Records supplied >>

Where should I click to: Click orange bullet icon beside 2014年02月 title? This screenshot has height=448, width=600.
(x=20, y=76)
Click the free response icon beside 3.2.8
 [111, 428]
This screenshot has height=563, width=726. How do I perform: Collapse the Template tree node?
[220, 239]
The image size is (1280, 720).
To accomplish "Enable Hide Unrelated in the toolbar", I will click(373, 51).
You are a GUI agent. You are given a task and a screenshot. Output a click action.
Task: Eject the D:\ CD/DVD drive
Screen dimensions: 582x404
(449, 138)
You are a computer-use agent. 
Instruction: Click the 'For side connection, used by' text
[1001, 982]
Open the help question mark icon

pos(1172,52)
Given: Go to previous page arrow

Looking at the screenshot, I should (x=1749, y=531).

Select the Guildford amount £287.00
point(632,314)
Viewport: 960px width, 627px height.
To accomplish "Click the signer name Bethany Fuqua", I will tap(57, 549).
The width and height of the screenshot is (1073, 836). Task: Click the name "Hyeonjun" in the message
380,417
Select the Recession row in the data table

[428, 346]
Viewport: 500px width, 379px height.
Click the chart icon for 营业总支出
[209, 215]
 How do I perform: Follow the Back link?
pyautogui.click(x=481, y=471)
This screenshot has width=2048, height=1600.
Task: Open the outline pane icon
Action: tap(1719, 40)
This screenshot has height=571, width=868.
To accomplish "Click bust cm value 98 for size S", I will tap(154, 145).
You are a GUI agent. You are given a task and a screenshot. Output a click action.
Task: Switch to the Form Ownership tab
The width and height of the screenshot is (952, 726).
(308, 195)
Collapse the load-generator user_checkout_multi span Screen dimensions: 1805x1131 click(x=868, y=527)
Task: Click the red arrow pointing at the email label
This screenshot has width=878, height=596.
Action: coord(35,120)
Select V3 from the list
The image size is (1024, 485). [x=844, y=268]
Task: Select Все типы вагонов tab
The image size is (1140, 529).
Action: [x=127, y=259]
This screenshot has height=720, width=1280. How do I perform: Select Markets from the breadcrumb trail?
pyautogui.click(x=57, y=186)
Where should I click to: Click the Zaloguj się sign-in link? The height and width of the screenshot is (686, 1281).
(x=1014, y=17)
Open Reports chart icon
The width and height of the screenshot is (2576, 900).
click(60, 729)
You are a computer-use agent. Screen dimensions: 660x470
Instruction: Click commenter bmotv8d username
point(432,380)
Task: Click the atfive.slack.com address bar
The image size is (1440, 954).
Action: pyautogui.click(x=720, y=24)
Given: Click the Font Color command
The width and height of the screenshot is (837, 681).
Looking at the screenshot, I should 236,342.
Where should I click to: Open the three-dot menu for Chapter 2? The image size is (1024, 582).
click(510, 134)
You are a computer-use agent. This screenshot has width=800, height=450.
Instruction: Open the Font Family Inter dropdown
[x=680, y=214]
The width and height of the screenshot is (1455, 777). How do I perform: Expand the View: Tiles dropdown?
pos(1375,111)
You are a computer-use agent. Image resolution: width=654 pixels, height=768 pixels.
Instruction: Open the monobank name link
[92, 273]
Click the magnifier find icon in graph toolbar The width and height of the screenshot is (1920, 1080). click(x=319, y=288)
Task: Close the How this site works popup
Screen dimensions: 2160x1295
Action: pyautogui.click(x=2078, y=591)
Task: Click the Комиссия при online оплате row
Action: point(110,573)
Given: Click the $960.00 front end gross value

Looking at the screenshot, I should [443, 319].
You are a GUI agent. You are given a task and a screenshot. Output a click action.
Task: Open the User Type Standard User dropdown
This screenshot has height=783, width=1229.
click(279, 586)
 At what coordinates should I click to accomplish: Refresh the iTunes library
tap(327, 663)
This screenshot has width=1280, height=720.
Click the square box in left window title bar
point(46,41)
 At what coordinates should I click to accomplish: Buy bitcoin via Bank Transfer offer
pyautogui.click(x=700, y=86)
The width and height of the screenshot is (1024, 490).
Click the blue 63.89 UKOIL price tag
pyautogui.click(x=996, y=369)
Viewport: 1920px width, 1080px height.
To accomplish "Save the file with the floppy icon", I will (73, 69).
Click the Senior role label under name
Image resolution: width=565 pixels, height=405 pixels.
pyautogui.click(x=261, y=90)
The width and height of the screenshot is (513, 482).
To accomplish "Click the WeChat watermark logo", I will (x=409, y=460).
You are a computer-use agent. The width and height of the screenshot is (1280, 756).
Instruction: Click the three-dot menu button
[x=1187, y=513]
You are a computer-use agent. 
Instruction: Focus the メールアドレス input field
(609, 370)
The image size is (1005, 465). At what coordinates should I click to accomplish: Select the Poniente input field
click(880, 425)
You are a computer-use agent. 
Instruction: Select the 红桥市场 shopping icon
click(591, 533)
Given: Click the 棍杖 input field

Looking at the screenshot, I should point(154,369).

What you are asked to do >>
Copy every one of the records above word for word, without any changes.

Response >>
Where should I click to: Click orange bullet icon beside 2014年02月 title? This screenshot has height=448, width=600.
(x=20, y=76)
Click the free response icon beside 3.2.8
 [111, 428]
This screenshot has height=563, width=726. How do I perform: Collapse the Template tree node?
[220, 239]
The image size is (1280, 720).
To accomplish "Enable Hide Unrelated in the toolbar", I will click(373, 51).
You are a GUI agent. You are given a task and a screenshot. Output a click action.
Task: Eject the D:\ CD/DVD drive
Screen dimensions: 582x404
(449, 138)
You are a computer-use agent. 
Instruction: Click the 'For side connection, used by' text
[1001, 982]
Open the help question mark icon

pos(1172,52)
Given: Go to previous page arrow

Looking at the screenshot, I should (x=1749, y=531).

Select the Guildford amount £287.00
point(632,314)
Viewport: 960px width, 627px height.
To accomplish "Click the signer name Bethany Fuqua", I will tap(57, 549).
The width and height of the screenshot is (1073, 836). Task: Click the name "Hyeonjun" in the message
380,417
Select the Recession row in the data table

[428, 346]
Viewport: 500px width, 379px height.
Click the chart icon for 营业总支出
[209, 215]
 How do I perform: Follow the Back link?
pyautogui.click(x=481, y=471)
This screenshot has width=2048, height=1600.
Task: Open the outline pane icon
Action: tap(1719, 40)
This screenshot has height=571, width=868.
To accomplish "Click bust cm value 98 for size S", I will tap(154, 145).
You are a GUI agent. You are given a task and a screenshot. Output a click action.
Task: Switch to the Form Ownership tab
The width and height of the screenshot is (952, 726).
(308, 195)
Collapse the load-generator user_checkout_multi span Screen dimensions: 1805x1131 click(x=868, y=527)
Task: Click the red arrow pointing at the email label
This screenshot has width=878, height=596.
Action: coord(35,120)
Select V3 from the list
The image size is (1024, 485). [x=844, y=268]
Task: Select Все типы вагонов tab
The image size is (1140, 529).
Action: [x=127, y=259]
This screenshot has height=720, width=1280. How do I perform: Select Markets from the breadcrumb trail?
pyautogui.click(x=57, y=186)
Where should I click to: Click the Zaloguj się sign-in link? The height and width of the screenshot is (686, 1281).
(x=1014, y=17)
Open Reports chart icon
The width and height of the screenshot is (2576, 900).
click(60, 729)
You are a computer-use agent. Screen dimensions: 660x470
Instruction: Click commenter bmotv8d username
point(432,380)
Task: Click the atfive.slack.com address bar
The image size is (1440, 954).
Action: pyautogui.click(x=720, y=24)
Given: Click the Font Color command
The width and height of the screenshot is (837, 681).
Looking at the screenshot, I should 236,342.
Where should I click to: Open the three-dot menu for Chapter 2? The image size is (1024, 582).
click(510, 134)
You are a computer-use agent. This screenshot has width=800, height=450.
Instruction: Open the Font Family Inter dropdown
[x=680, y=214]
The width and height of the screenshot is (1455, 777). How do I perform: Expand the View: Tiles dropdown?
pos(1375,111)
You are a computer-use agent. Image resolution: width=654 pixels, height=768 pixels.
Instruction: Open the monobank name link
[92, 273]
Click the magnifier find icon in graph toolbar The width and height of the screenshot is (1920, 1080). click(x=319, y=288)
Task: Close the How this site works popup
Screen dimensions: 2160x1295
Action: pyautogui.click(x=2078, y=591)
Task: Click the Комиссия при online оплате row
Action: point(110,573)
Given: Click the $960.00 front end gross value

Looking at the screenshot, I should [443, 319].
You are a GUI agent. You are given a task and a screenshot. Output a click action.
Task: Open the User Type Standard User dropdown
This screenshot has height=783, width=1229.
click(279, 586)
 At what coordinates should I click to accomplish: Refresh the iTunes library
tap(327, 663)
This screenshot has width=1280, height=720.
Click the square box in left window title bar
point(46,41)
 At what coordinates should I click to accomplish: Buy bitcoin via Bank Transfer offer
pyautogui.click(x=700, y=86)
The width and height of the screenshot is (1024, 490).
Click the blue 63.89 UKOIL price tag
pyautogui.click(x=996, y=369)
Viewport: 1920px width, 1080px height.
To accomplish "Save the file with the floppy icon", I will (73, 69).
Click the Senior role label under name
Image resolution: width=565 pixels, height=405 pixels.
pyautogui.click(x=261, y=90)
The width and height of the screenshot is (513, 482).
To accomplish "Click the WeChat watermark logo", I will (x=409, y=460).
You are a computer-use agent. The width and height of the screenshot is (1280, 756).
Instruction: Click the three-dot menu button
[x=1187, y=513]
You are a computer-use agent. 
Instruction: Focus the メールアドレス input field
(609, 370)
The image size is (1005, 465). At what coordinates should I click to accomplish: Select the Poniente input field
click(880, 425)
You are a computer-use agent. 
Instruction: Select the 红桥市场 shopping icon
click(591, 533)
Given: Click the 棍杖 input field

Looking at the screenshot, I should point(154,369).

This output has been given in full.